# pics of mah fish



## non_compliance (Dec 4, 2008)

Taking pictures of fish is hard! I read the tutorials here, but still had a bit of trouble, even though I"m a advanced novice photographer.

I'll have to keep playing with it so I can get better light and not have to use my flash. As it is, I have to have my shutter speed low, so I can't get good focus.

Anyways, here are a few...

Electric Yellow Lab:









OB Peacock:









Neolamprologus brichardi:









N. Leleupi:









and yes, I need to wipe down the front of my tank.


----------



## sweetsummerrose (Mar 11, 2008)

I think you did wonderful taking pictures, its not the easiest when they all are moving targets!! Nice fish also!


----------



## non_compliance (Dec 4, 2008)

I guess they look a bit better cropped and cleaned up... but I'm still going to have to take some more. This weekend, I will get some with more light...


----------



## TrashmanNYC (Dec 10, 2007)

love the brichardi 8)


----------



## chapman76 (Jun 30, 2004)

Nice fish and picture. The yellow lab looks really nice. One of the good ones.


----------



## Dewdrop (Nov 20, 2007)

Gorgeous! I think I like the cropped pic of the leleupi the best. They're all good looking fish though.
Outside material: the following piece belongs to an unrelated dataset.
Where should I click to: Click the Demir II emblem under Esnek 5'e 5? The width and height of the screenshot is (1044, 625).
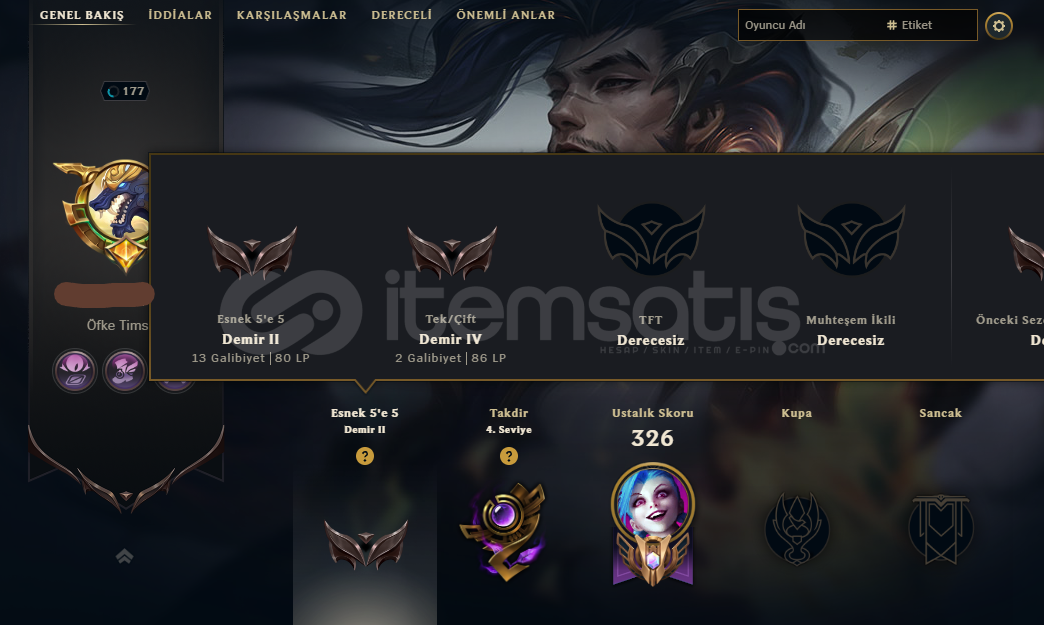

I've never seen a peacock that looks like that. The blue and red on it is really cool :thumb: .


----------



## Afishionado (Jun 6, 2006)

Hey, those are pretty decent pics - and nice looking fish. If you're just starting out shooting fish I can't wait to see your pics as you progress...

Btw, love the handle - you and I must work for the same company :lol:


----------



## non_compliance (Dec 4, 2008)

well you know, it's cool. Those photos really showed that my fish have A LOT more color than I really realized. That little blue stripe on the leleupi... the orange in the peacock.... the coloring around the eyes of the brichardi... I really didn't notice that stuff that much before.

What you don't know, is those pics are decent, but I took like ONE HUNDRED to get those 3.. hahaha... frick fish were driving me NUTS!!!

Thanks for the compliments... I'm really lucky to have gotten this setup and the fish for free. My family is enjoying them too... It's like my new TV!!! watch for hours! haha!

Also, I got my water tested today... PH is 7.88. Nitrite is .25, down from .5. Nitrate is 50, down from 100. Ammonia is 0... this is the change from last sunday's test, so I'm really getting close!!! GH and KH is lower... 8 and 4... supposed to be 10+.. but I don't know how to change that.. maybe the buffers that I bought today will get those levels correct.


----------